- **Текст для чтения**
При мне командующий армией сам спросил по телефону полковника Пархомчука, сможет ли бригада приступить к делу. Тот доложил, что необходимые инструменты находятся на месте, рельсы и шпалы подвозятся, батальоны бригады готовы к строительству ветки и завершат ее за несколько ночей, если на это время проезд транспорта по трассе строительства будет закрыт.
Маршал К. А. Мерецков был удовлетворен докладом И. И. Людникова по этому вопросу, и вскоре мы были извещены, что необходимые плавсредства направлены в Порт-Артур.
Организованно и оперативно справилась со строительством ветки наша инженерная служба, так что оставалось теперь одно с приходом плавсредств погрузить на них паровозы. Правда, перед этим пришлось основательно поволноваться еще и насчет подъемного крана.
Кран был смонтирован русскими инженерами и рабочими еще в 1904 году, но оставался в исправном состоянии. Только вот его оптимальная грузоподъемность вызывала сомнения, тем более что никакой технической документации к нему не сохранилось.
При помощи городского комитета партии мы разыскали в городе довольно пожилого китайца, который раньше работал на этом кране. Он сообщил, что грузоподъемность крана 100 тонн, даже несколько раз повторил русское слово «сто», а для большей убедительности и чтобы его правильно поняли, еще десять раз взмахнул обеими руками. Это разъяснение успокаивало: паровоз без тендера весил 108 тонн, а кран, наверное, рассчитывался на какие-то допустимые перегрузки.

- **Исходные материалы**
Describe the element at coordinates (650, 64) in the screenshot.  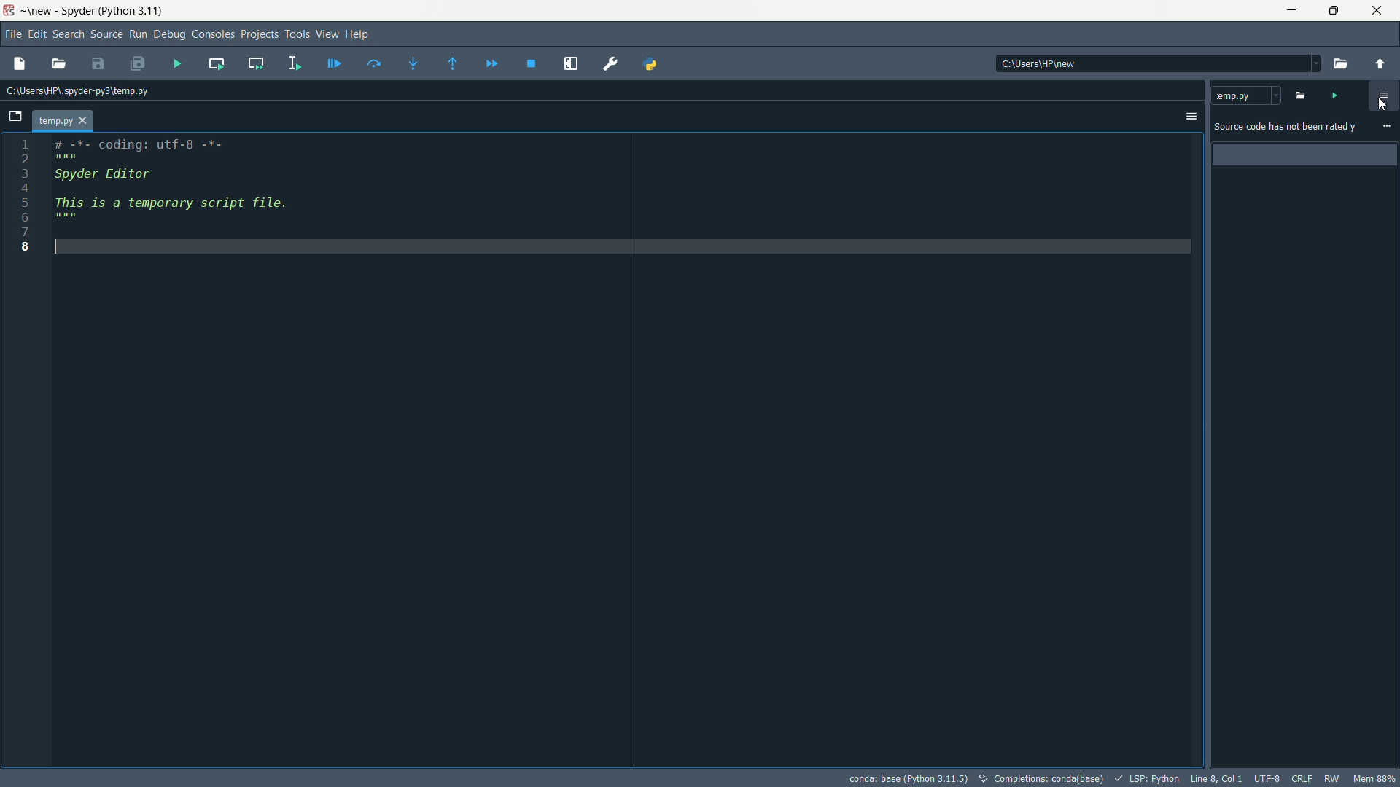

- **Необходимые действия**
A. Ответьте на вопросы по тексту для чтения:
(i) Куда были направлены плавсредства?
(ii) В каком году смонтировали подъемный кран?
(iii) Сколько весил паровоз без тендера?
B. Повторите дословно фрагмент текста для чтения: начните с места, где стоят слова «Маршал К. А.», и остановитесь после слов «насчет подъемного крана.».

- **Ответы**
A.
(i) В Порт-Артур.
(ii) В 1904 году.
(iii) 108 тонн.

B.
Маршал К. А. Мерецков был удовлетворен докладом И. И. Людникова по этому вопросу, и вскоре мы были извещены, что необходимые плавсредства направлены в Порт-Артур.
Организованно и оперативно справилась со строительством ветки наша инженерная служба, так что оставалось теперь одно с приходом плавсредств погрузить на них паровозы. Правда, перед этим пришлось основательно поволноваться еще и насчет подъемного крана.